1) Compulsators tend to spin absurdly fast. But at the same time tend to be rather light. Even so… you'll need to check - it's entirely possible that you'll either need two in an opposed pair or you'll need some rather massive bracing to deal with the gyroscopic effects.

2) Ditto with straight reaction-wheel effects. If you have an opposed pair, and due to battle damage, etc, one of them fails to dump power, the entire opposed pair could easily tear itself out of whatever it's mounted to (unless it's braced as above).

3) It pretty much has to be magnetic bearings and in a vacuum. And even so it will spin down over time unless it's kept up to speed.

4) If it breaks apart, you might as well as have set off a bomb. Look up turbine engine failures, and remember that this is spinning much faster, and that kinetic energy scales as speed squared.

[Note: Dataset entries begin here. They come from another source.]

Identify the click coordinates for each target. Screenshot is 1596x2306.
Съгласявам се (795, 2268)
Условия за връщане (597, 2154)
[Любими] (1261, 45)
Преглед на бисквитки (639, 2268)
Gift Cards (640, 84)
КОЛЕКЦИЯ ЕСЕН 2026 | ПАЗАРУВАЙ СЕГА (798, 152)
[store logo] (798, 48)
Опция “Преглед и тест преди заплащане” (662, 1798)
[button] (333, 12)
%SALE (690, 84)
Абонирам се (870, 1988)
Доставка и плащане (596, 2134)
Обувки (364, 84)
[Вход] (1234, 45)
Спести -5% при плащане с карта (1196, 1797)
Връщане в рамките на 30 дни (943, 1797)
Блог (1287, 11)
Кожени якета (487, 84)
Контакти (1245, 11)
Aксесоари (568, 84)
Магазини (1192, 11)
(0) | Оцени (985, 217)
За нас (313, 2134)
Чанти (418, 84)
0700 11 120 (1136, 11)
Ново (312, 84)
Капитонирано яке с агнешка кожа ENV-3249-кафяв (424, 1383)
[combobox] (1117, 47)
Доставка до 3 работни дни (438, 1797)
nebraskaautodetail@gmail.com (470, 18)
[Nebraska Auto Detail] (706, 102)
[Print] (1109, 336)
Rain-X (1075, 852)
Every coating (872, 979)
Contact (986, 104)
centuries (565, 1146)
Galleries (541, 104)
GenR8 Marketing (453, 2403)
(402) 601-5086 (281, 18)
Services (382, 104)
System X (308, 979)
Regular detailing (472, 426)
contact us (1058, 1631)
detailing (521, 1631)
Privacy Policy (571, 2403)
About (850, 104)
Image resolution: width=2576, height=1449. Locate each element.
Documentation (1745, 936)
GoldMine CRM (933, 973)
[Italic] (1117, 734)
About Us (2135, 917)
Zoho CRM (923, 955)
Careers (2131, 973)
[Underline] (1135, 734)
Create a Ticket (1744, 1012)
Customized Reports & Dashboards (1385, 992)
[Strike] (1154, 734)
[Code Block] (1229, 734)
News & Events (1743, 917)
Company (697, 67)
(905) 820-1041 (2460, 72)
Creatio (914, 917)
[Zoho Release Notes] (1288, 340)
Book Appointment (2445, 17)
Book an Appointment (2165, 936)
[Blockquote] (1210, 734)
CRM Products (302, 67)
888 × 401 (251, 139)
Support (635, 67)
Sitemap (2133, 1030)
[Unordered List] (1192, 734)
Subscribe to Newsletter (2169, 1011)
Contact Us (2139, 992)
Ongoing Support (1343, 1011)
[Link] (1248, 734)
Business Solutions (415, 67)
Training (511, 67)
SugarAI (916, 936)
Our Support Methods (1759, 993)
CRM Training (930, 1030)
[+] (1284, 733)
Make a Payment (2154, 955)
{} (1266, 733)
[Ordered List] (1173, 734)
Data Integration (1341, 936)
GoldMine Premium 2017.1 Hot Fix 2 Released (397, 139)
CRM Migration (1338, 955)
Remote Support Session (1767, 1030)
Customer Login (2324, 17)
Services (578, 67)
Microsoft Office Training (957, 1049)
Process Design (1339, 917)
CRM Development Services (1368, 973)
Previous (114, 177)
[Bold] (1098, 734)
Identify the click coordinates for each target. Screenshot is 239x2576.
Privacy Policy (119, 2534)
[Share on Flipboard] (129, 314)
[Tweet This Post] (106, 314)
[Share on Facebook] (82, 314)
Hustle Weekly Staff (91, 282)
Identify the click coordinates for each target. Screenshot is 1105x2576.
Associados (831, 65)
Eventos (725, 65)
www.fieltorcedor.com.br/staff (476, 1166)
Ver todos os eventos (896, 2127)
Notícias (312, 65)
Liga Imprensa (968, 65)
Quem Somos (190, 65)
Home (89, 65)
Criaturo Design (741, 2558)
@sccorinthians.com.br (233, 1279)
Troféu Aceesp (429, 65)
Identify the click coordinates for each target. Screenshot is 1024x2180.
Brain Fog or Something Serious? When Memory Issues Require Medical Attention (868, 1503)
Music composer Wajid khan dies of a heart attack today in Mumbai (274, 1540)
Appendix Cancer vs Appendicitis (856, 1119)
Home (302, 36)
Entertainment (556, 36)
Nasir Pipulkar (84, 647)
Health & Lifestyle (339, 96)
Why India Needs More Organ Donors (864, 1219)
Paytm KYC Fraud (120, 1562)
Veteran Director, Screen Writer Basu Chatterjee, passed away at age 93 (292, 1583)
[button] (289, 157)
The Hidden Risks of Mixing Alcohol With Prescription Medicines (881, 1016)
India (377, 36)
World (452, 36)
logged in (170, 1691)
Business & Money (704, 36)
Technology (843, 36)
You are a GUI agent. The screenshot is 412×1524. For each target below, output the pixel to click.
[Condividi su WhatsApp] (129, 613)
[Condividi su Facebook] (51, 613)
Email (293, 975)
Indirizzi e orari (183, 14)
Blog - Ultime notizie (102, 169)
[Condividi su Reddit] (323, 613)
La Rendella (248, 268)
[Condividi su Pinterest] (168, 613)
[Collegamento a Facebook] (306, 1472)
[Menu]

As for interesting power generation methods? Steam turbines are boring, but efficient to the point where it would be questionable to do much of anything else, unfortunately.

That being said, if you're using a liquid metal cooled reactor, it's possible that a magnetohydrodynamic generator would work. Normally it uses a hot plasma (i.e. some hot flames), but it wouldn't be implausible that a MHD could run on a liquid metal.

Again, see >>3655 on the discussion of very hot metals near seawater, though.